One change we are making now is a move from the old TFS Release Management (2013 generation) to the new VSTS and TFS 2015.2 vNext Release tools. This means I need to be able to trigger automated tests on VMs within Lab Management network isolated environments with a command inside my new build/release process. I have posted on how to do this with the older generation Release Management tools, turns out it is in some ways a little simpler with the newer tooling, no need to fiddle with shadow accounts etal.

My Setup

image

Constraints

The constraints are these

  • I need to be able to trigger tests on the Client VM in the network isolated lab environment. These tests are all defined in automated test suites within Microsoft Test Manager.
  • The network isolated lab already has a TFS Test Agent deployed on all the VMs in the environment linked back to the TFS Test Controller on my corporate domain, these agents are automatically installed and managed, and are handling the ‘magic’ for the network isolation – we can’t fiddle with these without breaking the Labs 
  • The new build/release tools assume that you will auto deploy a 2015 generation Test Agent via a build task as part of the build/release process. This is a new test agent install, so removed any already installed Test Agent – we don’t want this as it breaks the existing agent/network isolation.
  • So my only options to trigger the tests by using TCM (as we did in the past) from some machine in the system. In the past (with the old tools) this had to be within the isolated network environment due to the limitation put in place by the use of shadow accounts.  
  • However, TCM (as shipped with VS 2015) does not ‘understand’ vNext builds, so it can’t seem to find them by definition name/number – we have to find builds by their drop location, and I think this needs to be a UNC share, not a drop back onto the TFS server. So using TCM.EXE (and any wrapper scripts) probably is not going to deliver what I want i.e. the test run associated with a vNext build and/or release.
  • My Solution

    The solution I adopted was to write a PowerShell script that performs the same function as the TCMEXEC.PS1 script that used to be run within the network isolated Labe Environment by the older Release Management products.

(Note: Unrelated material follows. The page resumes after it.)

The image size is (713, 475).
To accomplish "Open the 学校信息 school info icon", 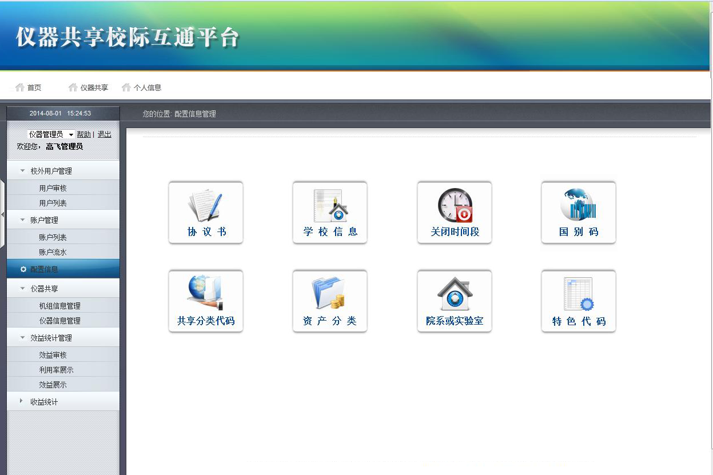I will (330, 212).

    The difference is the old script shelled out to run TCM.EXE, my new version makes calls to the new TFS REST API (and unfortunately also to the older C# API as some features notably those for Lab Management services are not exposed via REST). This script can be run from anywhere, I chose to run it on the TFS vNext build agent, as this is easiest and this machine already had Visual Studio installed so had the TFS C# API available.

    You can find this script on my VSTSPowerShell GitHub Repo.

    The usage of the script is

    TCMReplacement.ps1
          -Collectionuri http://tfsserver.domain.com:8080/tfs/defaultcollection/
    -Teamproject "My Project"
    -testplanname "My test plan" 
    -testsuitename "Automated tests"
    -configurationname "Windows 8"
    -buildid  12345
       -environmentName "Lab V.2.0" 
    -testsettingsname "Test Setting"
    -testrunname "Smoke Tests"
    -testcontroller "mytestcontroller.domain.com"
    -releaseUri "vstfs:///ReleaseManagement/Release/167"
    -releaseenvironmenturi "vstfs:///ReleaseManagement/Environment/247"

    Note

  • The last two parameters are optional, all the others are required. If the last two are not used the test results will not be associated with a release
  • The is also a pollinginterval parameter which default to 10 seconds. The script starts a test run then polls on this interval to see if it has completed.
  • If there are any failed test then the script writes to write-error as the TFS build process sees this is a failed step
  • In some ways I think this script is an improvement over the TCMEXEC script, the old one needed you to know the IDs for many of the settings (loads of poking around in Microsoft Test Manager to find them), I allow the common names of settings to be passed in which I then use to lookup the required values via the APIs (this is where I needed to use the older C# API as I could not find a way to get the Configuration ID, Environment ID or Test Settings ID via REST).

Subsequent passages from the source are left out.